Toxicity breeds toxicity, according to a new survey of workplace environments. Odds are good that you’ve been in a hostile work environment. You know how exhausting it can be to deal with snide comments, put downs, sarcasm or passive aggressive behavior that seems to run rampant in some offices.
Even if you have an especially gentle nature, the temptation can be great to start responding like that of toxic peers. In fact, odds are good that you’re doing exactly that, without even realizing it.
The reality is that exposure to such behaviors is extremely draining. It takes a lot out of you, and the more you’re exposed to it, the more likely you are to start incorporating similar behaviors on a subconscious level.
That leads invariably to not only responding to those around you who are behaving in an uncivilized manner, but to tend to lash out at others who haven’t been treating you that way. That, in turn, only makes the problem worse, and this is the mechanism by which incivility spreads throughout an office environment.
It’s made worse in environments where job duties, goals and objectives aren’t clearly defined, as this creates a situation that opens the door for people to start acting on their own self-interest, rather than acting in the best interests of the company.

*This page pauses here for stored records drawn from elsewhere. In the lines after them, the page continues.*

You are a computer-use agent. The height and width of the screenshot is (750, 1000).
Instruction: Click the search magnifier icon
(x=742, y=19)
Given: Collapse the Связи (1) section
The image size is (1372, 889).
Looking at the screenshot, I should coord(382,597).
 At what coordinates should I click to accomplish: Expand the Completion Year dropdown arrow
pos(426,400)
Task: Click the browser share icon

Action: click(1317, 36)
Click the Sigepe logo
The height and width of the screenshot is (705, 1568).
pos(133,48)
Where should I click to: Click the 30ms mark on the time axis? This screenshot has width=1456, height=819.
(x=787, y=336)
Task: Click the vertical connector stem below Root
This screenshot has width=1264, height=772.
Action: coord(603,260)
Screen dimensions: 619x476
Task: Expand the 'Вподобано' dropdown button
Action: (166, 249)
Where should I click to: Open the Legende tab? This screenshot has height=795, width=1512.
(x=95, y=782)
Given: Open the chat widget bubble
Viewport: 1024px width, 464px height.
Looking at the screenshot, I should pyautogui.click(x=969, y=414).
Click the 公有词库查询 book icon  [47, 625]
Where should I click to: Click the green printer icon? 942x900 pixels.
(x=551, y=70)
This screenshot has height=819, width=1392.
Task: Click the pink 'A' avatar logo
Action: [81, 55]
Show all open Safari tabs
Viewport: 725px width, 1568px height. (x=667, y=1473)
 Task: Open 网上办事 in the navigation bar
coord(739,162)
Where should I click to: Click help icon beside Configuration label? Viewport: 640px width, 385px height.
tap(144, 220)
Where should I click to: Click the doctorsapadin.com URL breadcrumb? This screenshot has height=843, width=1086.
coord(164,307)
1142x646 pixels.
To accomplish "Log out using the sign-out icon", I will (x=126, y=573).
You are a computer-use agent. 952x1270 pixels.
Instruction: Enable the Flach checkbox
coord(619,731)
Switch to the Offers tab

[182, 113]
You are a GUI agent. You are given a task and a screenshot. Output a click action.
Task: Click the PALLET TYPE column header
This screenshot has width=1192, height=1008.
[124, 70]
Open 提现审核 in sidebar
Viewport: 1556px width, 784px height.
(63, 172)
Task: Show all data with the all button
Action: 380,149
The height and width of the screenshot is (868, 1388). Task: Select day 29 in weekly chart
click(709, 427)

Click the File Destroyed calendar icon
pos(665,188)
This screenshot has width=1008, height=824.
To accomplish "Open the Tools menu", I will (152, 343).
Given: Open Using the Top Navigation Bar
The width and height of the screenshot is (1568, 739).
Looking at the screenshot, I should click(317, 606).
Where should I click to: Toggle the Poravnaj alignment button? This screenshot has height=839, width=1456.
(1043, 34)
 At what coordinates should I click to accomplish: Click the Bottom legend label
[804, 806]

There are two basic approaches to take when dealing with this kind of incivility. First, confront it when you see it. Call it out. Ask the person behaving in that manner what’s driving it and why they’re doing it. Sometimes, they might not even be aware they’re doing it, and simply bringing it to their attention is enough to make it stop.
Before you call the other person out though, step back a minute. Take a breath. Better yet, take a walk. Give yourself five minutes to cool down so that when you call the other person out, you’re not doing so in exactly the same uncivil manner. Do that consistently, and over time, you can actually start reversing the trend.